In this crazy world we live in, morality has become a political issue and the idea of virtue so distorted that no one really knows what any of it means anymore.
But a young singer/songwriter with a background in organic agriculture has taken it upon herself to take us back to the good old days — and she’s talking older than the 1950s.

To Adrienne Young, it’s everyday choices - not grand gestures - that add up to a virtuous life, and she’s crafted her sophomore album, “The Art of Virture,” around that concept.

“A lot of it was in the frustration I felt in regard to the last presidential election,” she said in a phone interview as she crawled
through New York City traffic. “So I wanted to go back and find out when and where 'family values’ and 'virtue’ had been defined.”

She went all the way back to Ben Franklin and his book “Thirteen Virtues” (justice, frugality and humility, to name three that are conspicuously lacking in our political leaders).

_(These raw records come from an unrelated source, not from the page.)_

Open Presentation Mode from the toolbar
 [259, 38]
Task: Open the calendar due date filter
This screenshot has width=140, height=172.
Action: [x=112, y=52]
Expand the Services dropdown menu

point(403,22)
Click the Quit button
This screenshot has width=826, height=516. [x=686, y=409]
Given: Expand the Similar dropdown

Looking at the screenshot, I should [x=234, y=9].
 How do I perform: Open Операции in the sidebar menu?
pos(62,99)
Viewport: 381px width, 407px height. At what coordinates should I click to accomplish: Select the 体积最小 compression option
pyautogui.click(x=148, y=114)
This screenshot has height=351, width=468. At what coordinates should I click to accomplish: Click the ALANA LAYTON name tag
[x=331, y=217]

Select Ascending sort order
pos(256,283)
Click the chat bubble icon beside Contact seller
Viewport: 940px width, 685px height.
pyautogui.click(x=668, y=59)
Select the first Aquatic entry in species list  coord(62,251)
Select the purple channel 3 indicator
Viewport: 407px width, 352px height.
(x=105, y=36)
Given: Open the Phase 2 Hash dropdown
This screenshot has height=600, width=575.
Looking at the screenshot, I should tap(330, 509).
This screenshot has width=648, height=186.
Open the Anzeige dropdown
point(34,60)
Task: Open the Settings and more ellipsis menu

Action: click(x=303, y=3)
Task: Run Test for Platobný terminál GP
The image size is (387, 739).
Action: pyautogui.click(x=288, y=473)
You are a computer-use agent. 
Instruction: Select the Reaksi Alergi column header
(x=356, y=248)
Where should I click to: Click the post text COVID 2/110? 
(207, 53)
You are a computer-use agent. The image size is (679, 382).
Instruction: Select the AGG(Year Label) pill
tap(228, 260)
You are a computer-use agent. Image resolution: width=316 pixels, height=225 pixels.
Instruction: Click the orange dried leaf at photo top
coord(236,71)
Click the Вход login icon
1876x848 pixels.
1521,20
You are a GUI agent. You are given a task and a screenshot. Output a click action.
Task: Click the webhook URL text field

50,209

“It seems like environmental consciousness, peace, education, taking care of our own seem like family values to me, not what we see in our current administration,” she said. “It seemed like Ben Franklin was dealing with a lot of the same things.”

It becomes a national problem, Young believes, because people have been raised to honor our leaders and our elders, and while some people will cling to that loyalty even though they know in their hearts it’s not right, others will feel a growing sense of hopelessness.

“You begin to wonder if your vote really matters because you don’t know if it’s being counted in the first place,” she said.

“This record is my attempt to contribute to the common good. We have the opportunity to make choices that will lift each other up and I believe that Ben Franklin provided a practical way to improve moral character.”

Yet the album is not heavy-handed or didactic in its approach, but uses stories to convey the message.

“If you want to reach people, you do it through their hearts, through laughter and joy,” she said. “When people are preached to and yelled at, they just recoil, but a message of love and unconditional acceptance can connect with people at the level of the soul.”